----- Given data -----
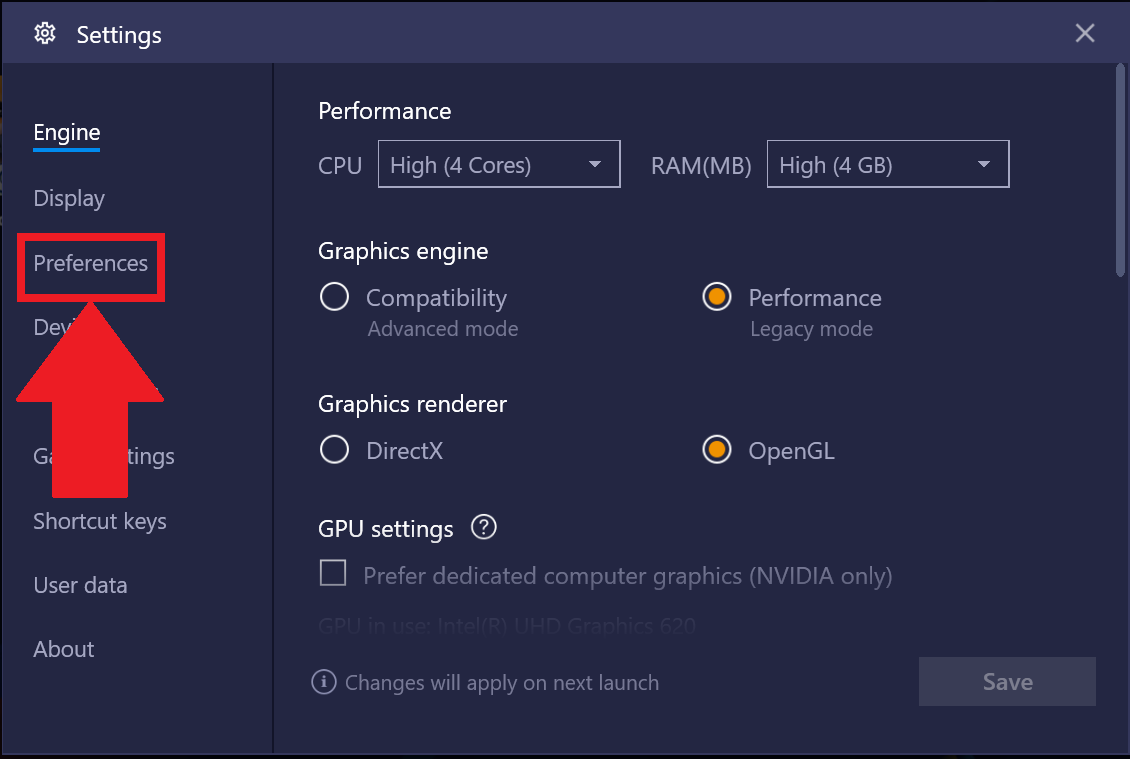Click the info icon near launch notice
This screenshot has height=759, width=1130.
[x=323, y=682]
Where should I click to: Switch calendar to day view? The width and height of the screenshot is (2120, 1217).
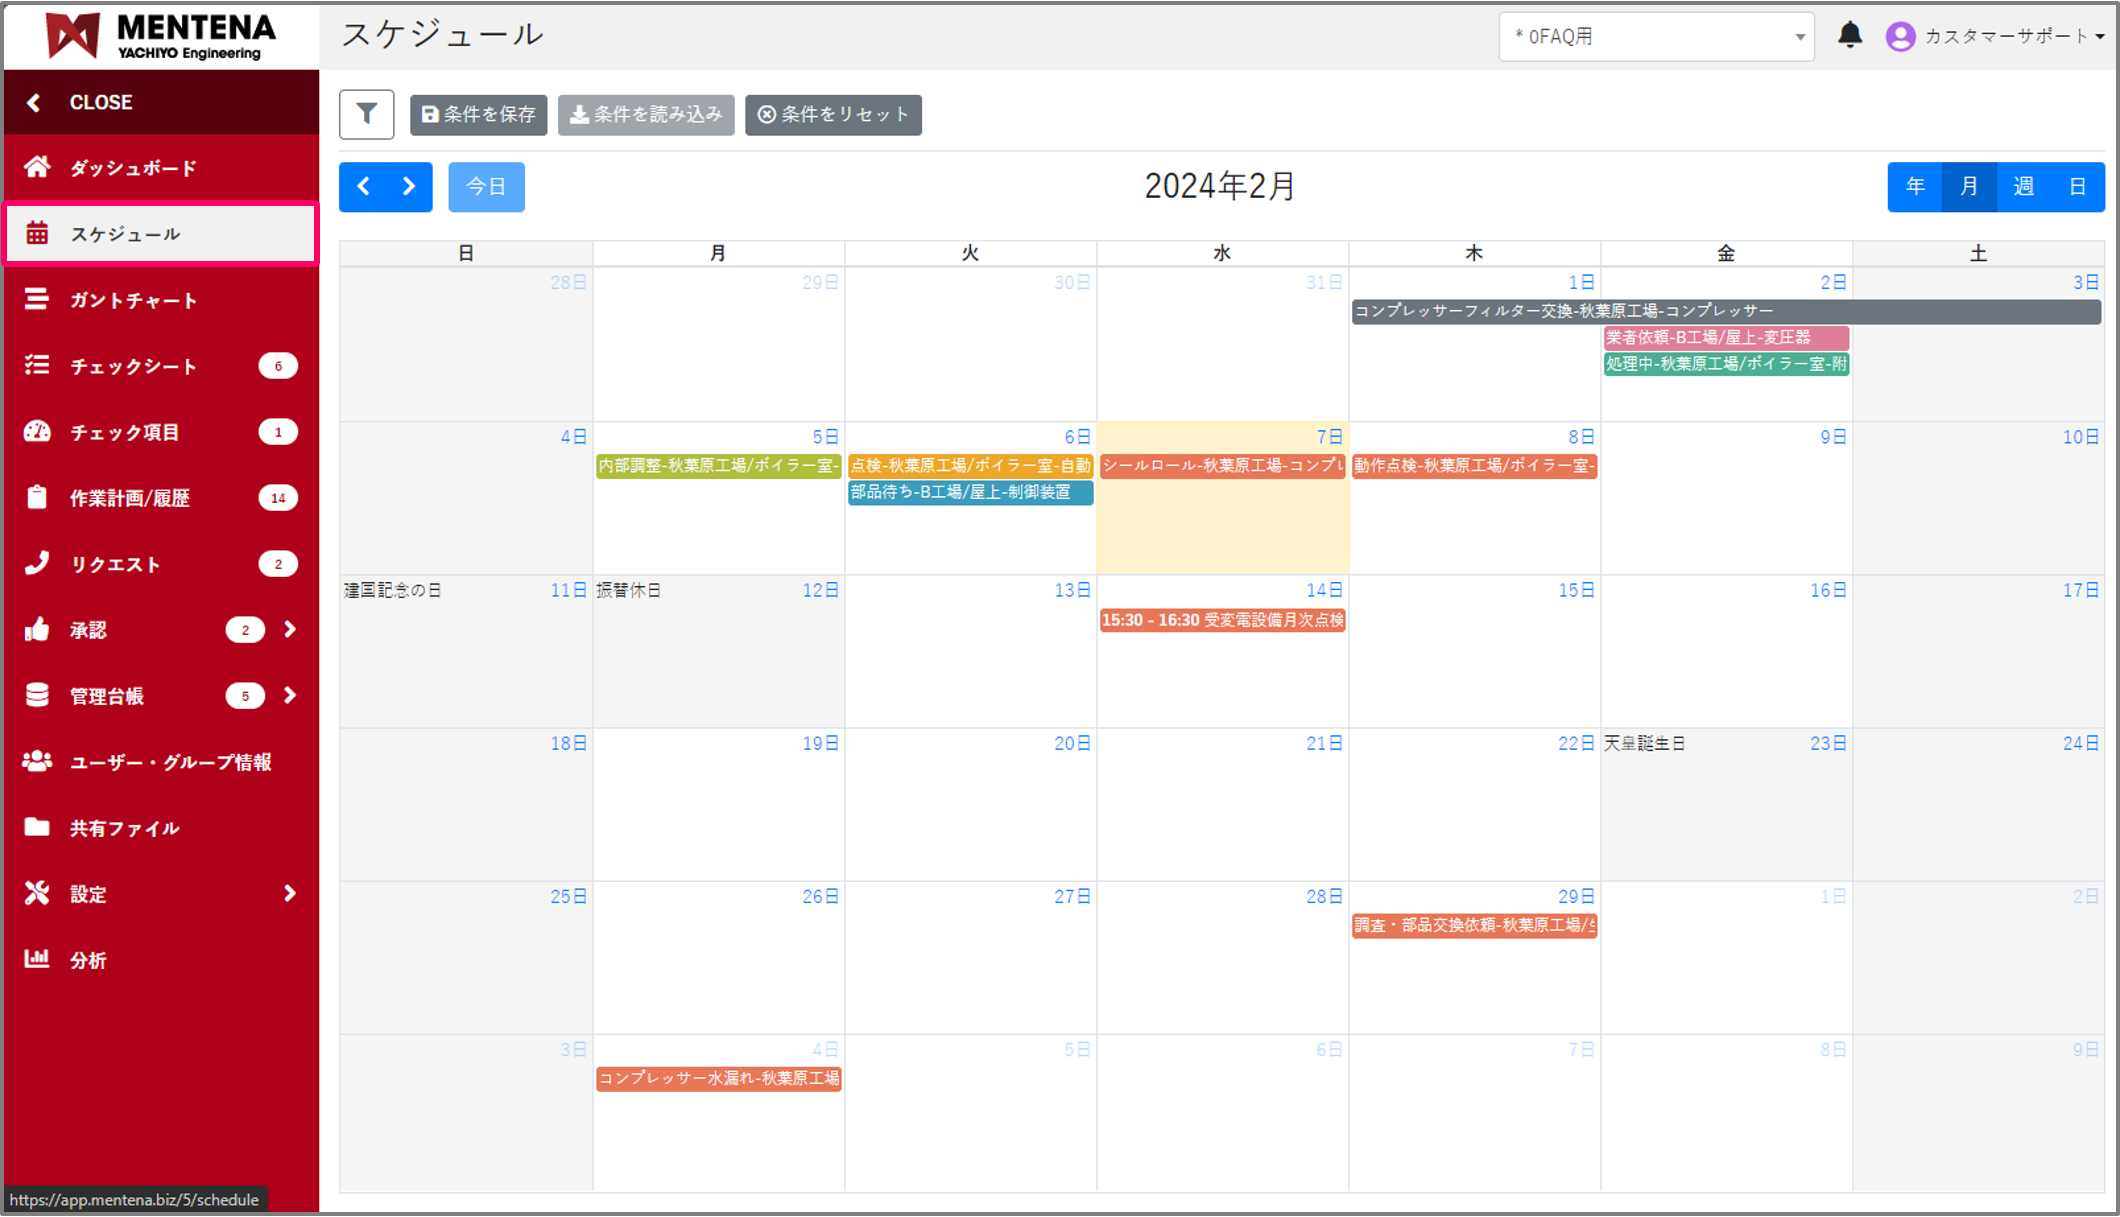pyautogui.click(x=2077, y=187)
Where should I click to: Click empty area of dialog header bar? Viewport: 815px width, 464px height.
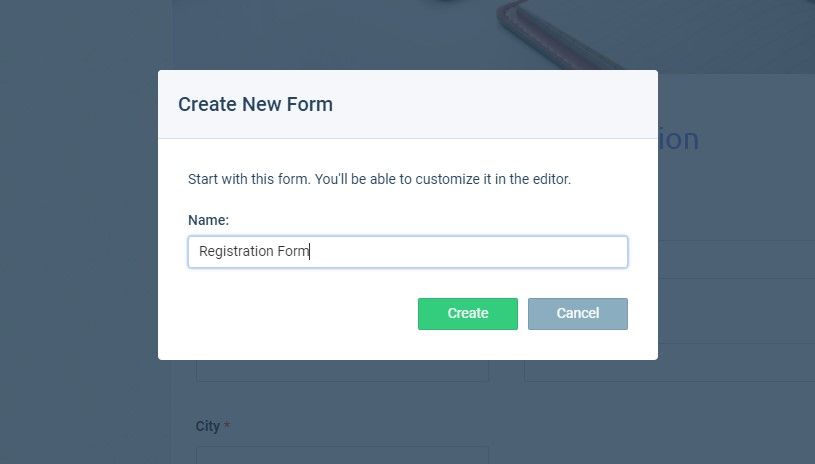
-----
## Request
Can you pull out the lines of the items above, starting with the line containing "Where should I click to: Switch" and going on through the end of the items, and reproduce them unchanged, leaving out the pictures?

## Task solution
Where should I click to: Switch calendar to day view? The width and height of the screenshot is (2120, 1217).
pyautogui.click(x=2077, y=187)
Where should I click to: Click empty area of dialog header bar? Viewport: 815px width, 464px height.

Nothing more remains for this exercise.